Noa Pothoven si è lasciata morire di fame e sete, l’Olanda non ha autorizzato eutanasia

Noa Pothoven, la ragazza olandese di 17 anni che ha chiesto l’eutanasia nel suo Paese perché depressa in seguito agli abusi sessuali subiti da bambina non avrebbe ottenuto l‘autorizzazione per la morte dolce. Si sarebbe, piuttosto, lasciata morire di fame e sete.
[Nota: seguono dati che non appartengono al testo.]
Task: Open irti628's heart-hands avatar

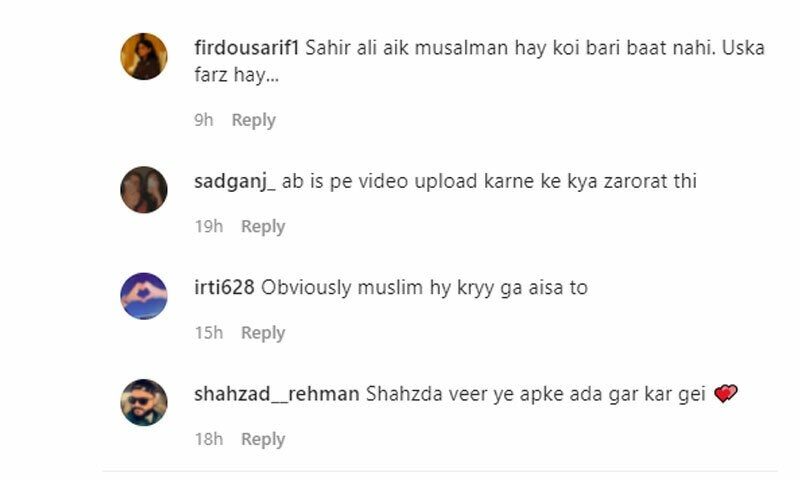Action: coord(144,296)
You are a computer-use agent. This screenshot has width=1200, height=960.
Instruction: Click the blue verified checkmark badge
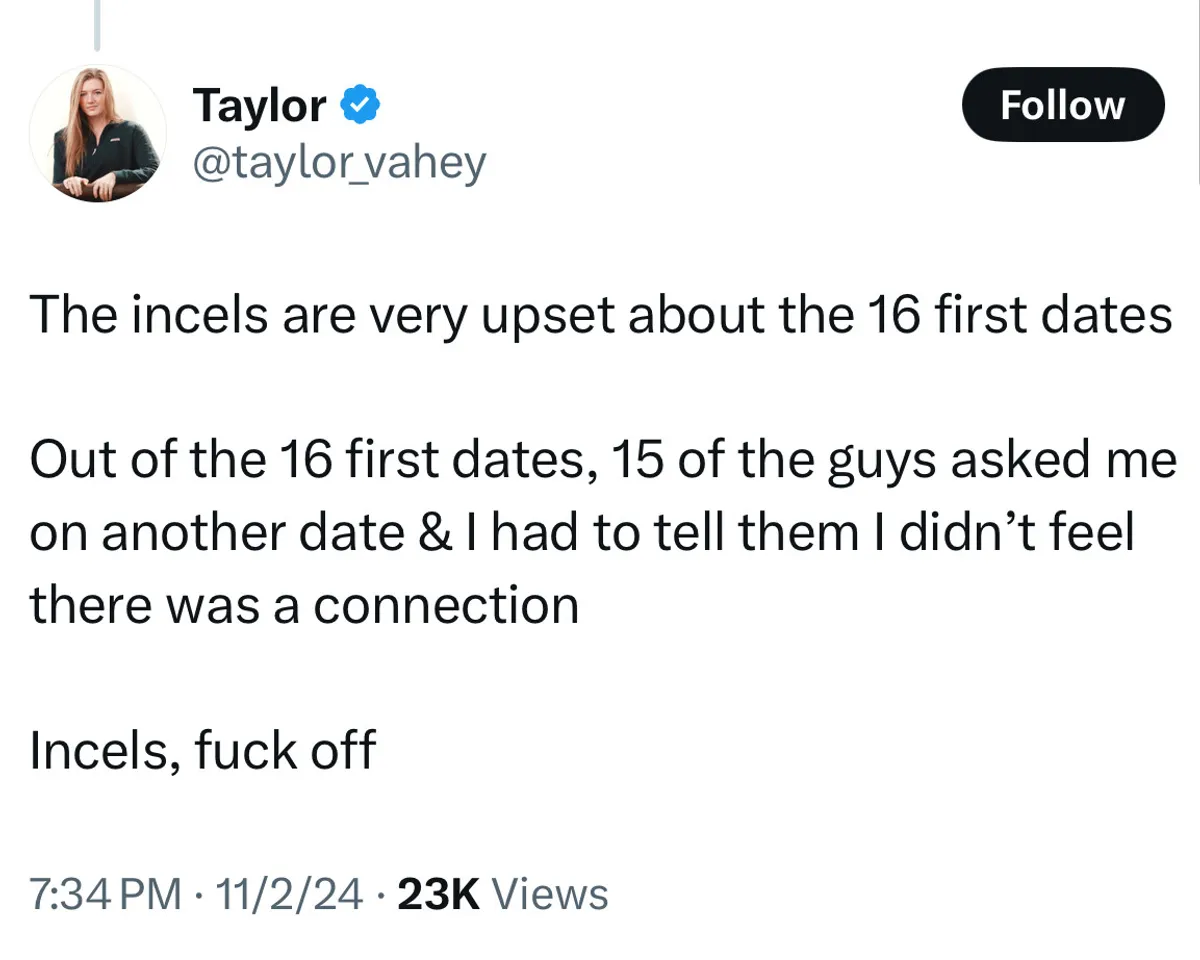coord(359,104)
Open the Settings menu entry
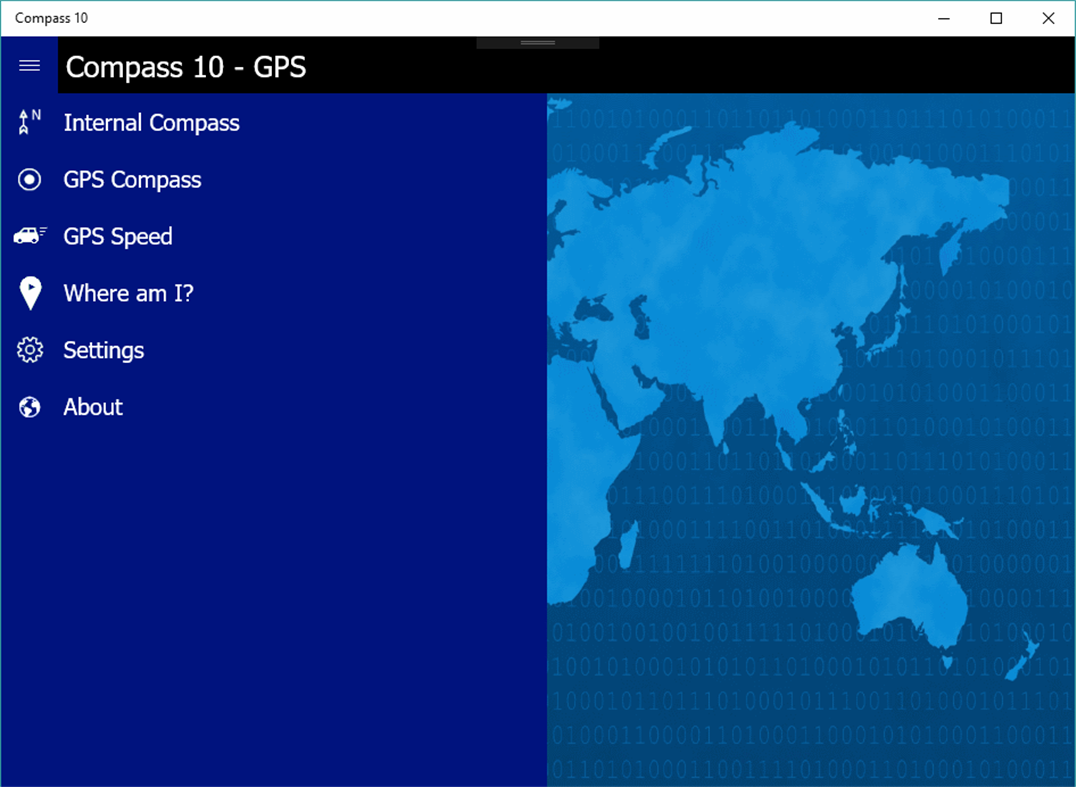The height and width of the screenshot is (787, 1076). [x=103, y=350]
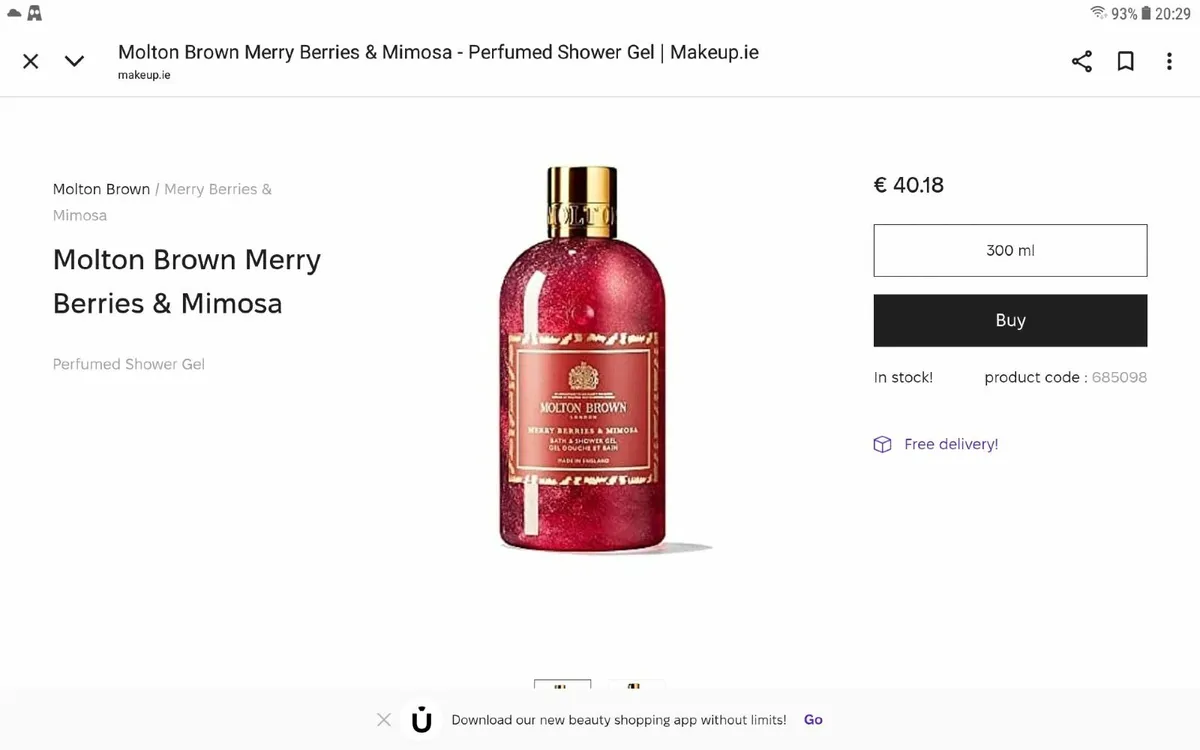Screen dimensions: 1200x750
Task: Click the Merry Berries & Mimosa breadcrumb
Action: [218, 188]
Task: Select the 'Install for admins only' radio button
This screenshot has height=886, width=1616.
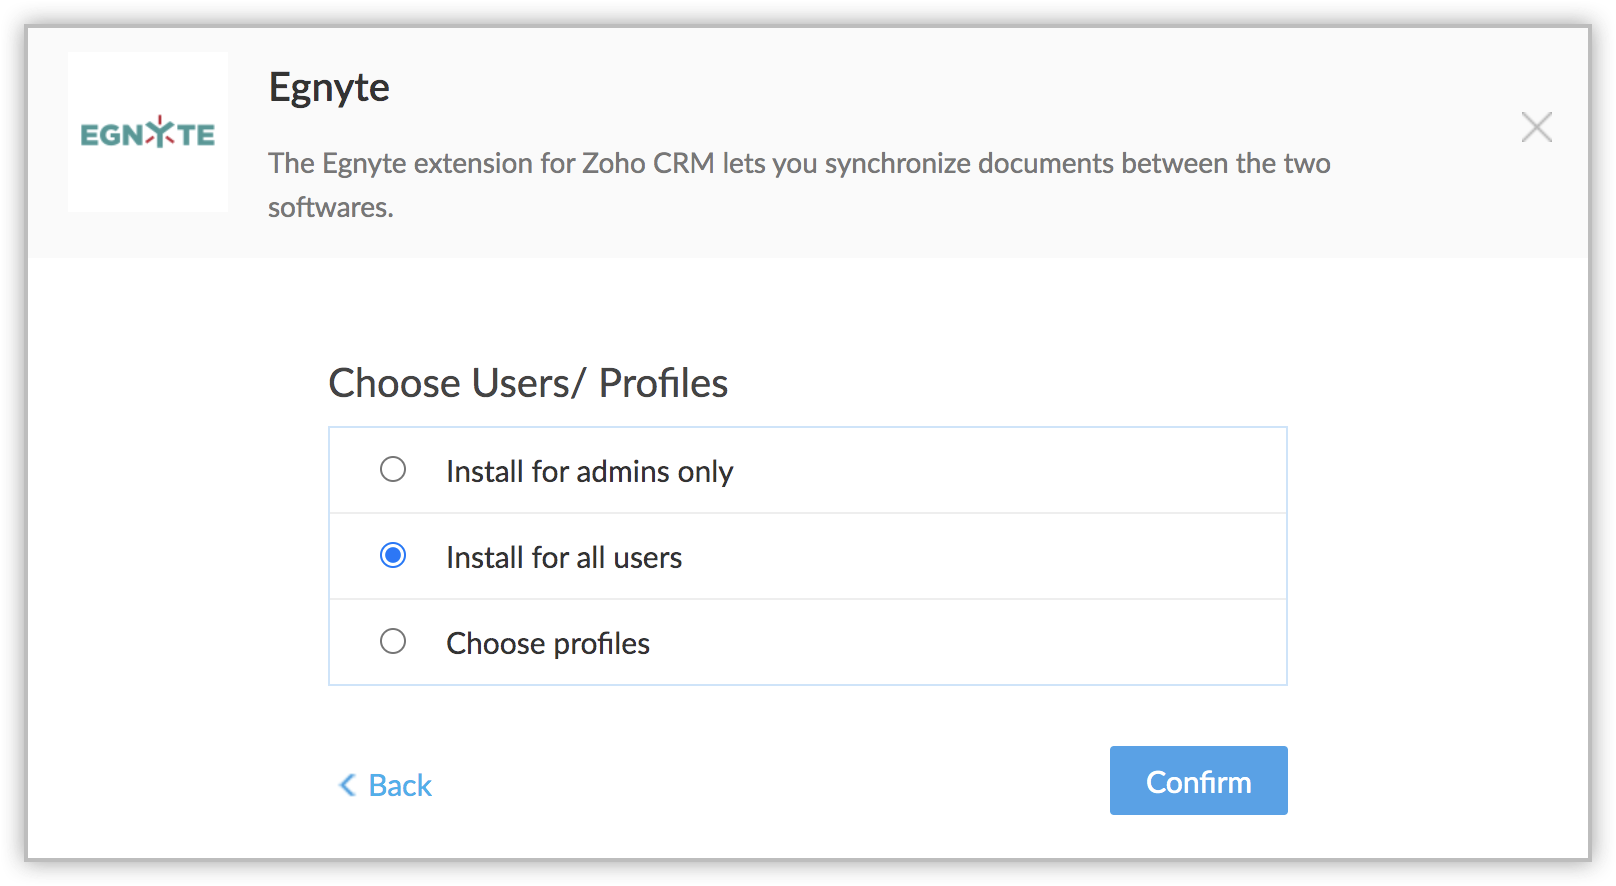Action: tap(393, 469)
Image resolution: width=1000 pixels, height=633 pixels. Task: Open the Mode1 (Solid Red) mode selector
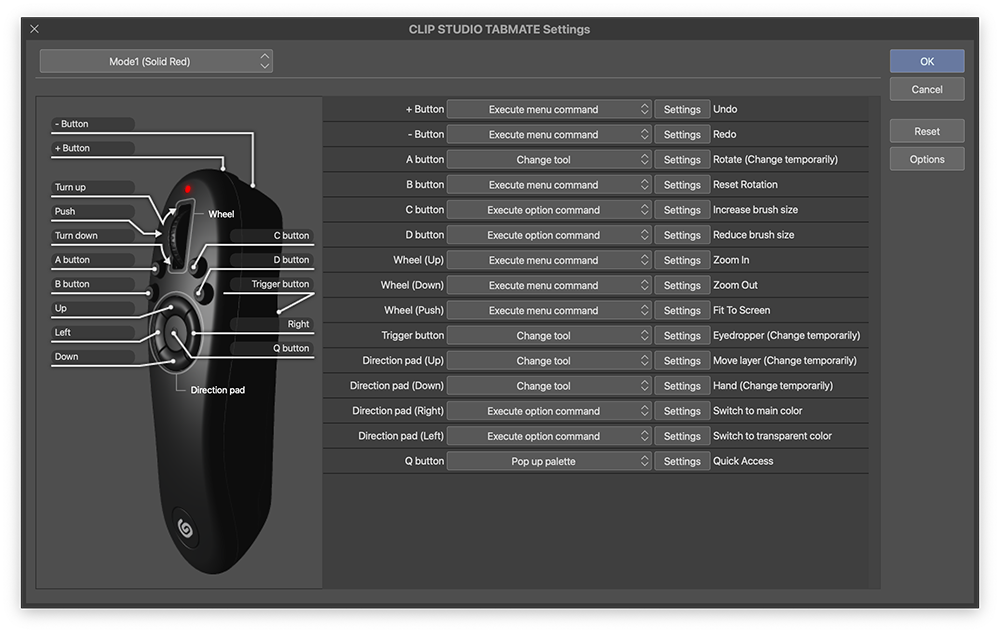[155, 61]
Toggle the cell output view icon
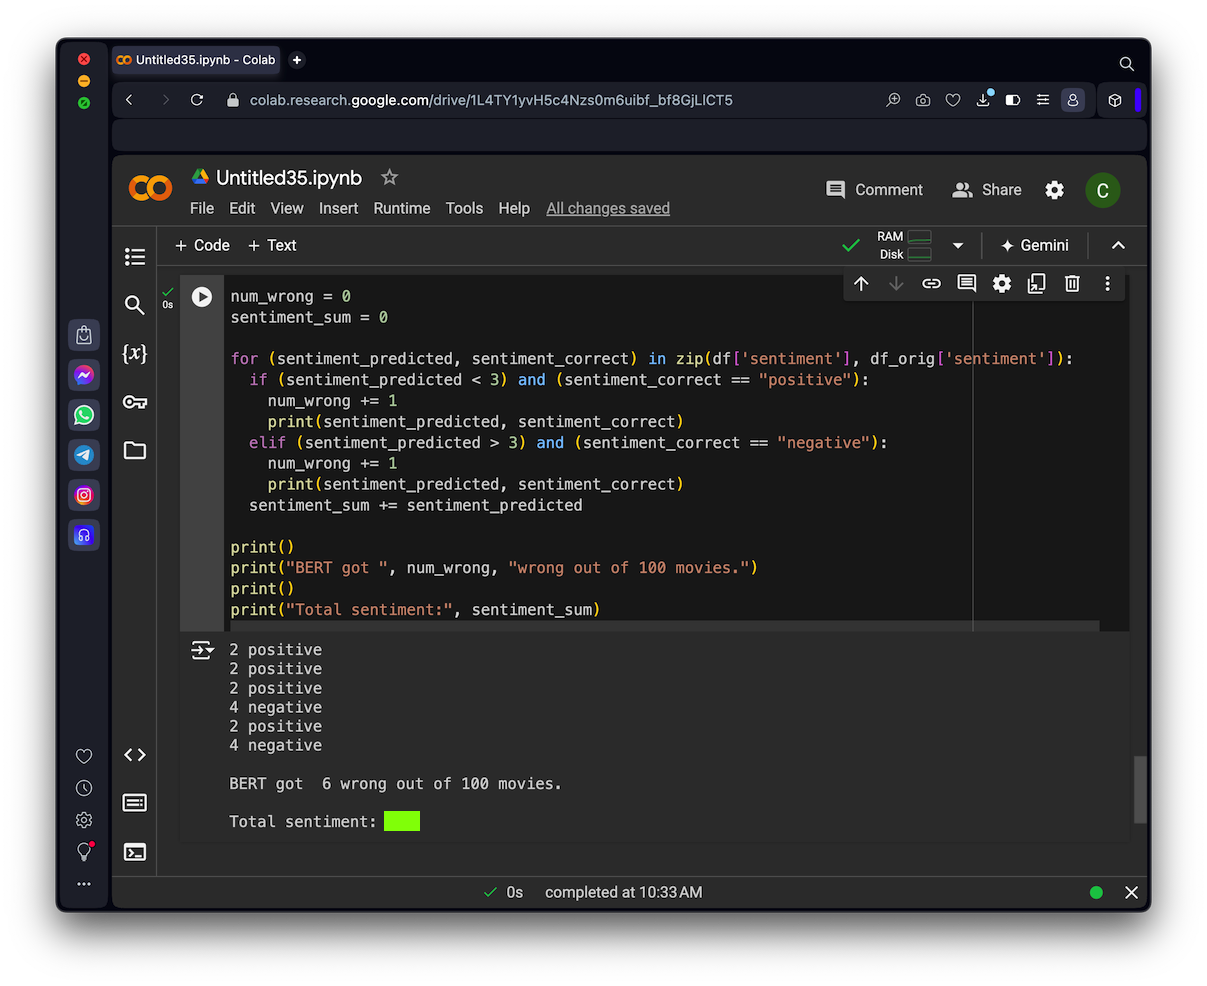The width and height of the screenshot is (1207, 986). pos(202,651)
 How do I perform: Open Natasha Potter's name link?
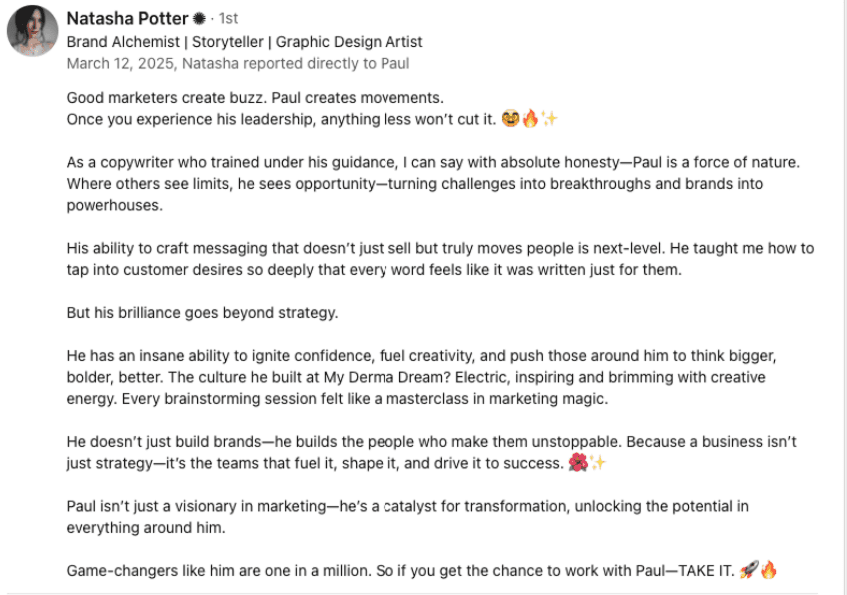coord(127,19)
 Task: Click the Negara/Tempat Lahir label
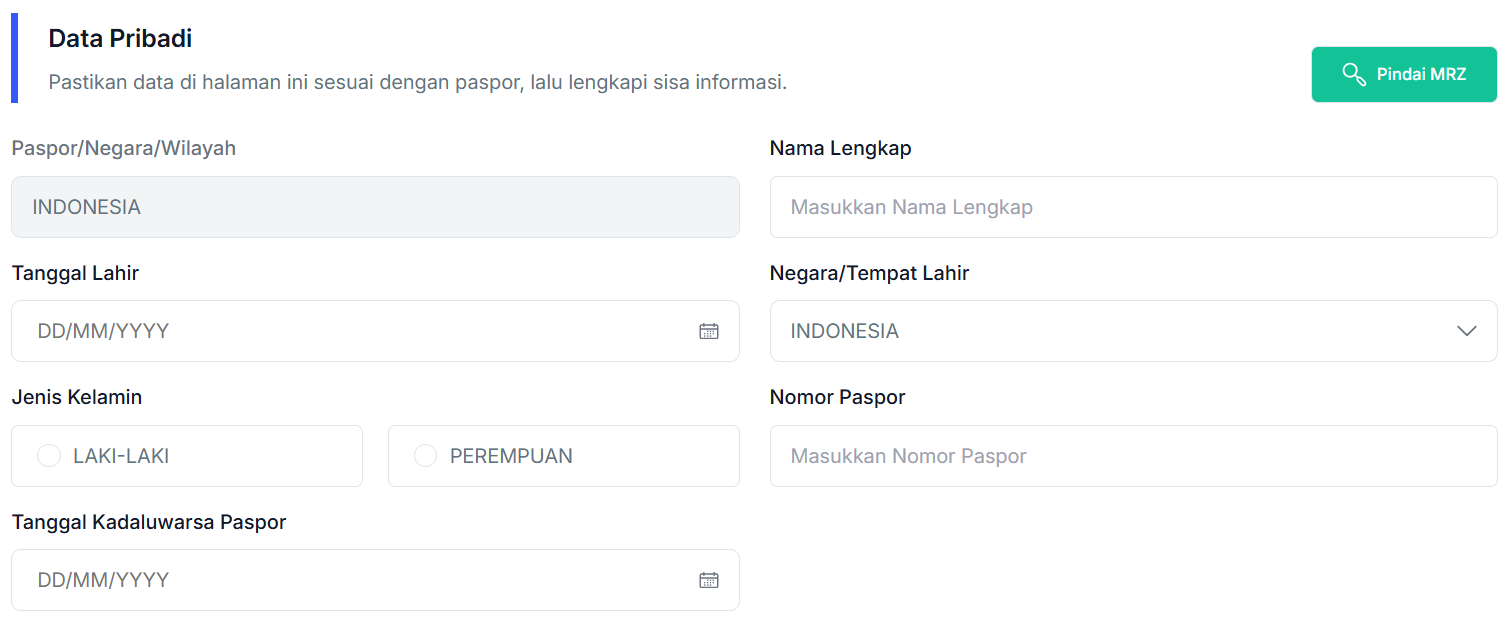[869, 273]
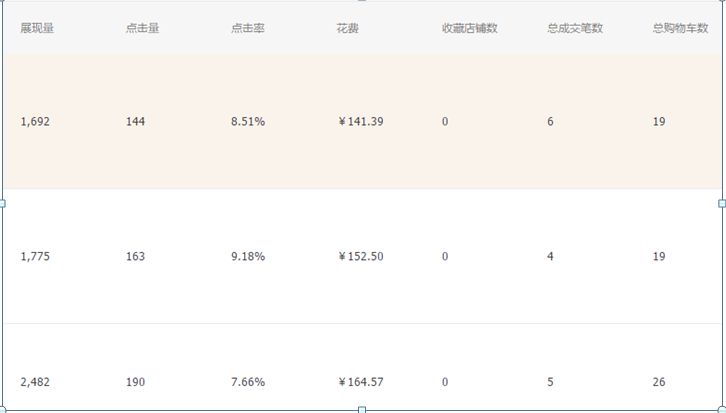The height and width of the screenshot is (413, 726).
Task: Click the 点击率 column header
Action: (x=247, y=28)
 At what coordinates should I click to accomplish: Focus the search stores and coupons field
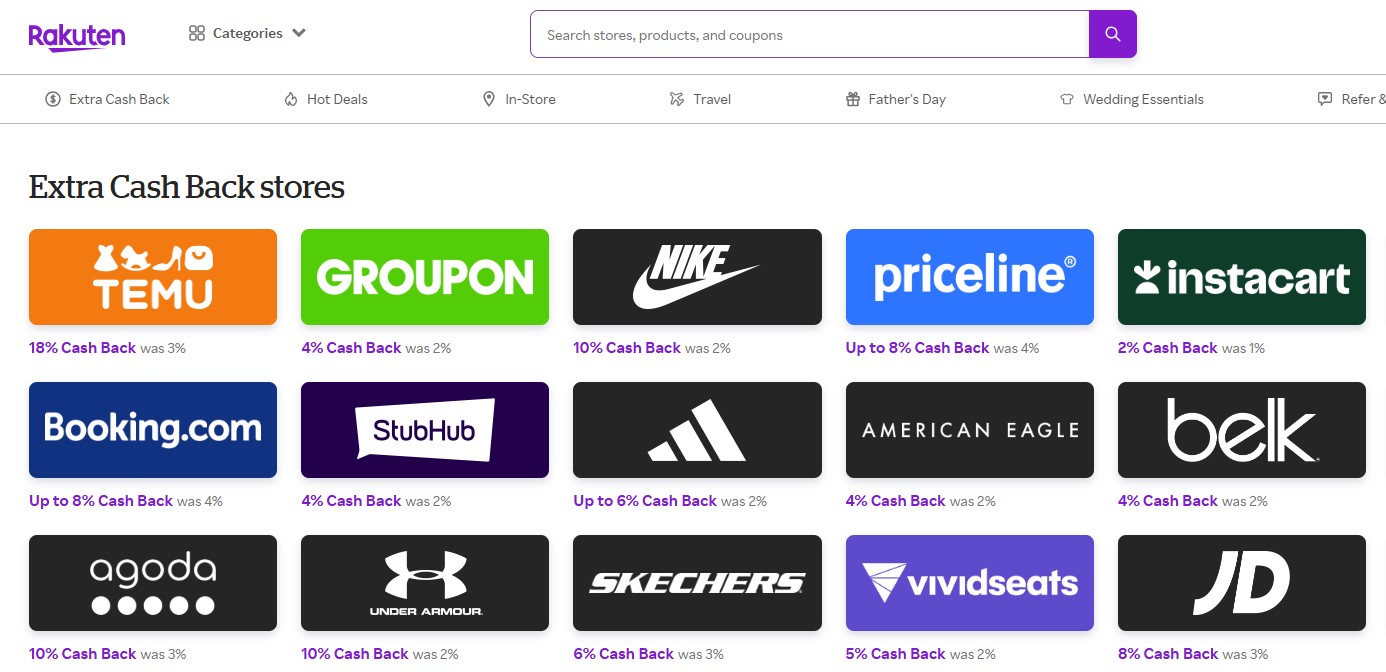(x=809, y=35)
La notizia della morte della ragazza per eutanasia ha scosso l’Italia nel pomeriggio di ieri ed è stata ripresa dai media nazionali scatenando forti reazioni. Come si legge nei tweet di Cappato, però, l’Olanda non avrebbe mai autorizzato la morte della ragazza, come aveva dichiarato lei stessa: «La domanda è stata rifiutata perché sono troppo giovane e avrei dovuto prima affrontare un percorso di recupero dal trauma psichico fino ad almeno 21 anni», si legge su gelderlander.nl.

L’intervista, rilasciata a dicembre 2018, racconta di come la richiesta di eutanasia sia astata rifiutata ma anche dei tentativi di suicidio e dei ricoveri subiti da Noa Pothoven, alla quale era stato persino indotto il coma per alimentarla artificialmente. Non dunque eutanasia legale per la 17enne, ma una morte cercata e ottenuta personalmente nel soggiorno di casa, circondata dalla famiglia, semplicemente smettendo di alimentarsi. Come avrebbe potuto fare in qualsiasi altro Paese, anche in Italia: la vicenda, infatti, aveva portato l’attenzione sulla legge olandese sull’eutanasia volontaria che si può richiedere già a 12 anni.